UASB reactors are another alternative process in wastewater treatment. Instead of the normal process where water flows down or through a filter, in an UASB reactor, wastewater enters the tank from the bottom and flows upward where it filters through a suspended sludge blanket. There are many benefits to using UASB reactors that include a reduction in the biological oxygen demand, an increased ability to withstand high organic and hydraulic loads, decreased sludge production, and production of biogas that can be used for energy (21). Research is going into determining the effectiveness of using UASB reactors as a pretreatment for pharmaceutical wastewater. Lots of variable results indicate a need for further research (12), but UASB reactors pose as another possible method to remove pharmaceuticals from wastewater. (See Appendix A, Figure 1)
In ozonation, ozone molecules attack and rupture target molecules and produce byproducts that are easily biodegradable. Overall, ozone treatment usually improves the biodegradability of the wastewater. This improvement is essentially necessary for complete degradation of pharmaceuticals found in wastewater because of their ability to resist typical biological treatment (22). Relatively inexpensive, this is another form of wastewater treatment that should be further investigated and implemented.
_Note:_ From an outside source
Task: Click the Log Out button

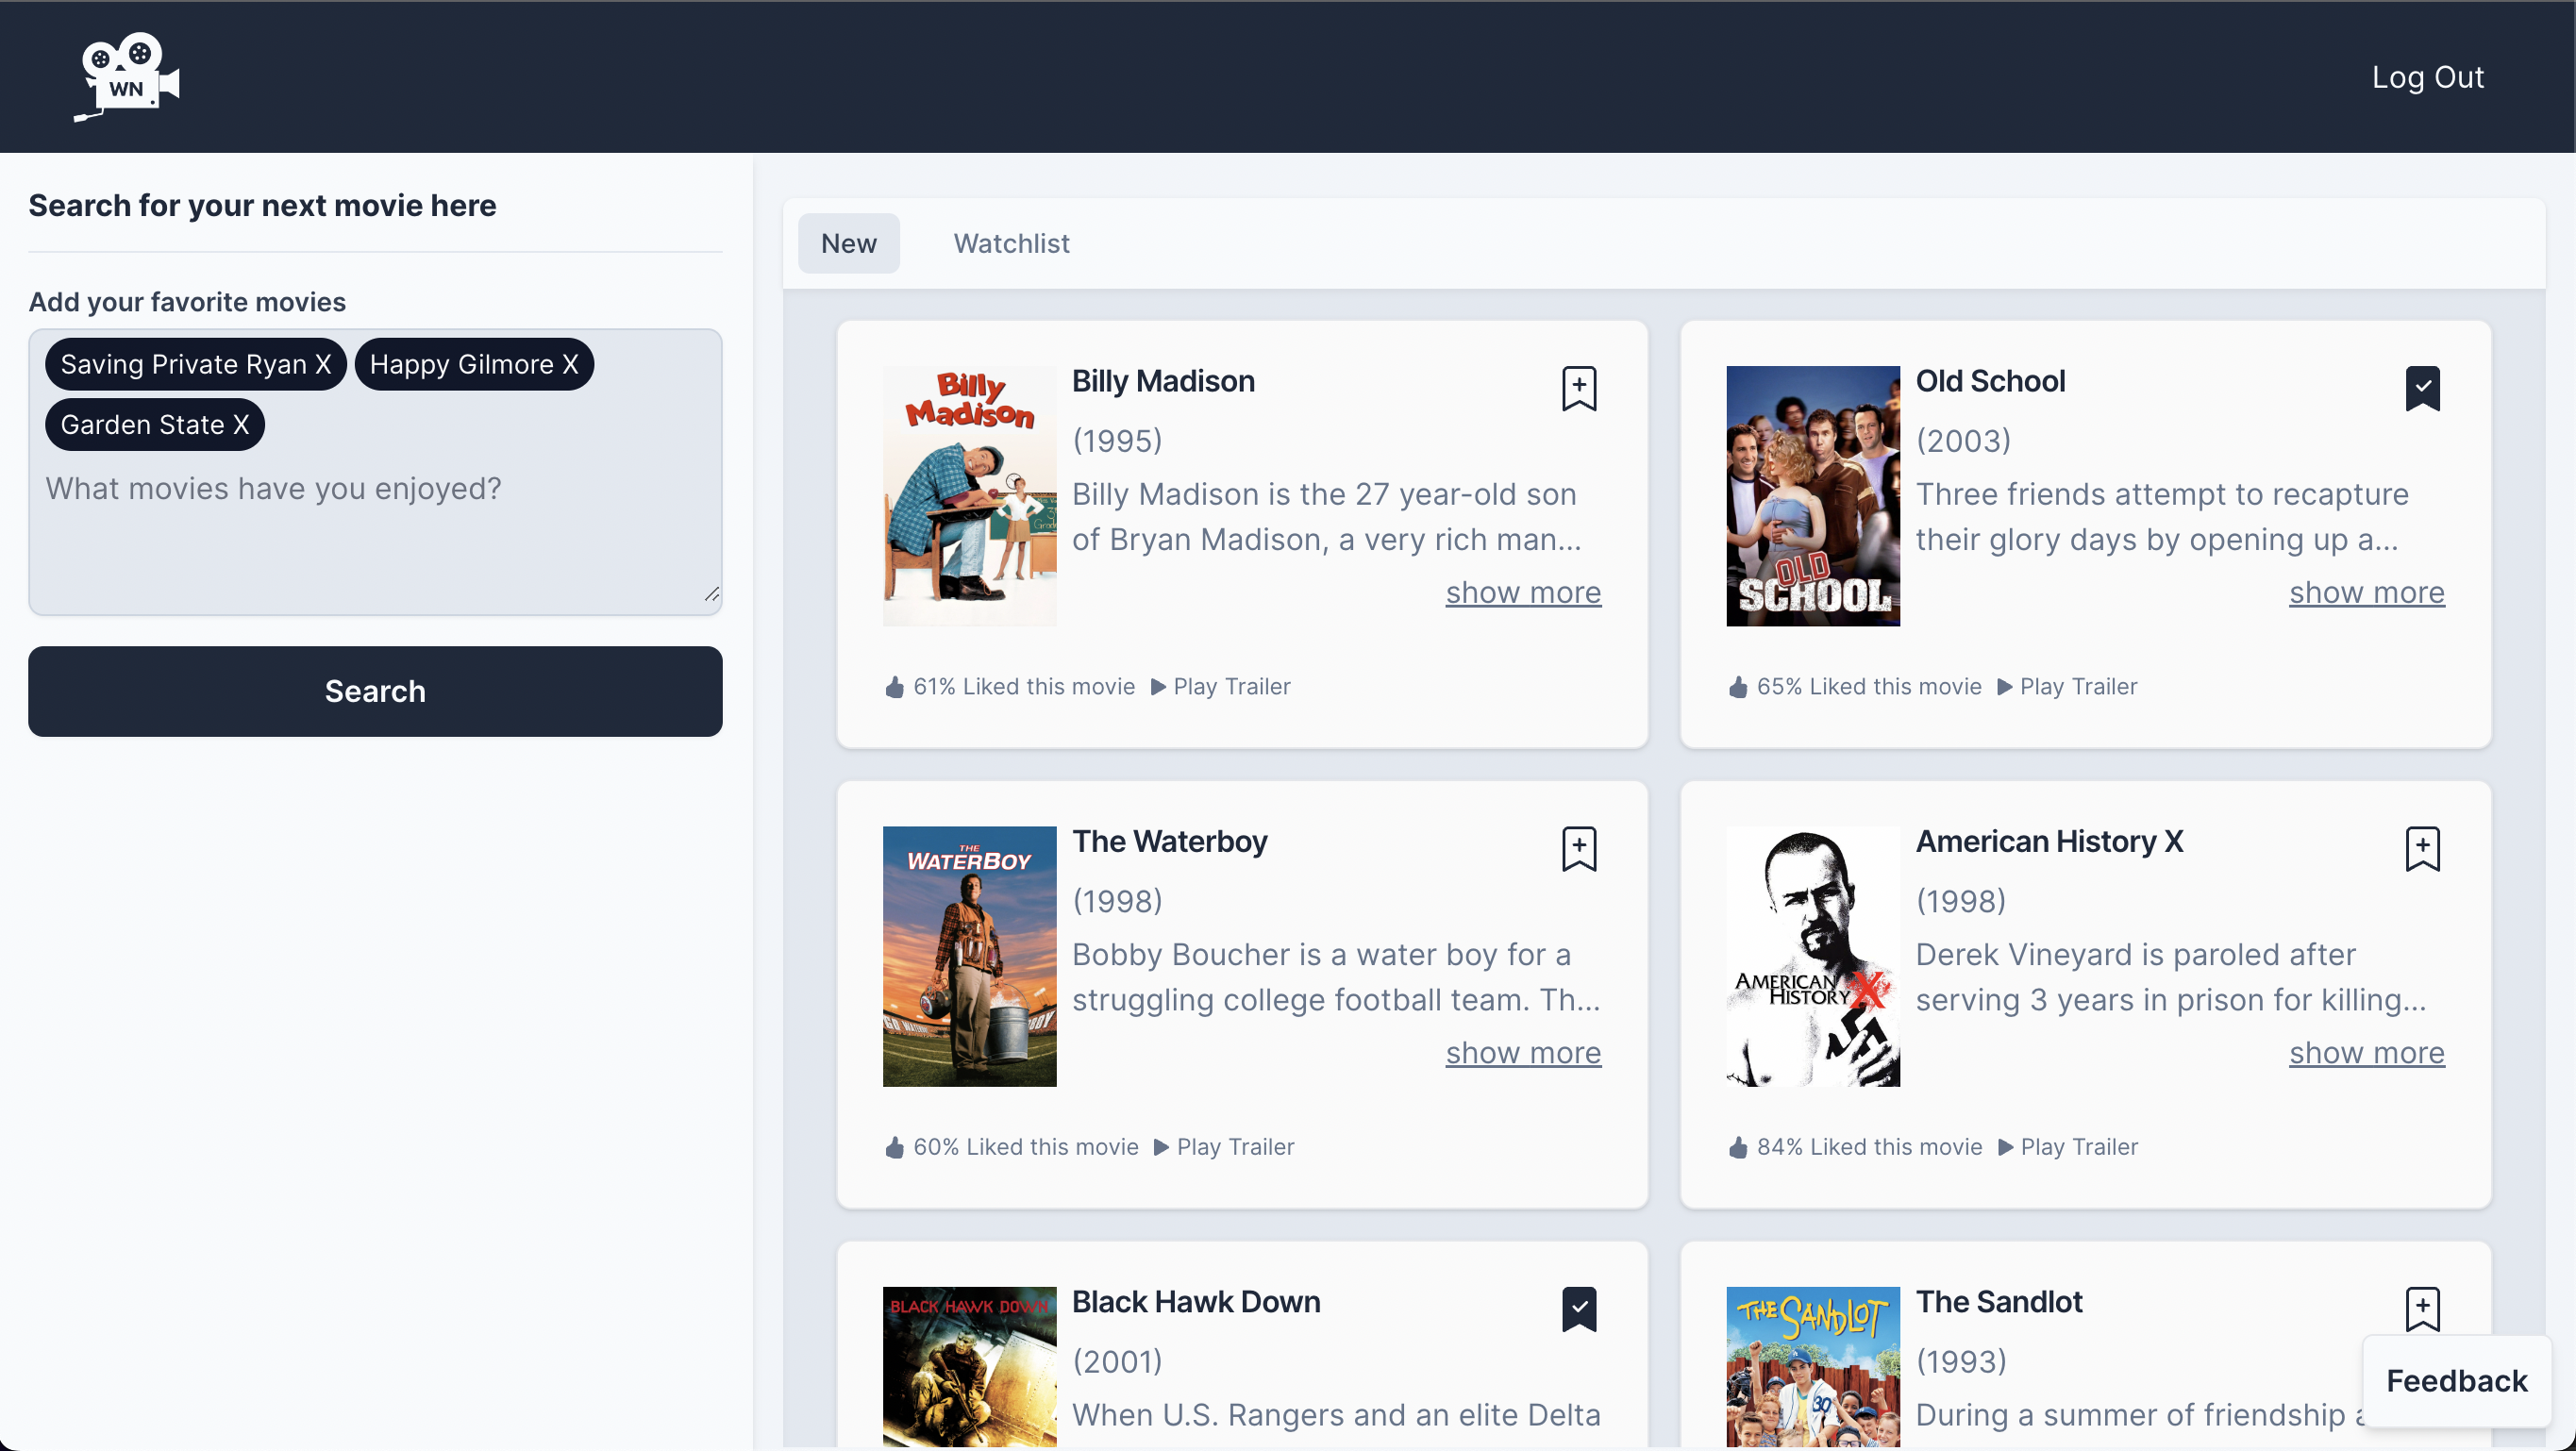Action: point(2427,76)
All of these technologies are proving to be overall more cost-efficient, more effective at eliminating pharmaceuticals from wastewater, and only slight modifications to what is currently being done.
Conclusions
There is growing concern of pharmaceuticals and pharmaceutical byproducts being inadequately removed from wastewater as it is treated by normal methods. These leftover chemicals not only cause environmental damage and increase the amount of chemical exposure individuals have on their daily lives, but are also playing a role in the development and propagation of antibiotic-resistance. In order to combat this issue, methods that have shown to improve the cleansing process of wastewater, especially from pharmaceutical facilities. As mentioned above, there is lots of research going into developing and improving alternative methods. It appears that electrocoagulation is one of the preferred methods as there were about six companies in the United States currently working with this technology in 2014 (23). Utilizing more biological methods are also being considered: adding membrane bioreactors to the treatment process and adding the fungus T. versicolor to unprocessed sludge (24, 25). In all cases, fewer amounts of pharmaceutical concentration were left over after the addition of any of the aforementioned processes.
Unfortunately, the biggest challenge preventing the immediate implementation of the majority of these processes is time and money. Making progress in the wastewater treatment process is reliant upon implementation of new technologies and the sooner it occurs, the better outcomes will be. These new technologies will require training, changing of protocols, and will be dependent on whether or not the facilities are able to adapt to their usage. There is hope for the future of wastewater treatment and eliminating its influence on the growing level of antibiotic resistant bacteria – it will depend heavily on industry recognizing the issue, the EPA stepping in to make regulation changes, and those same industries being willing to adapt to promising solutions.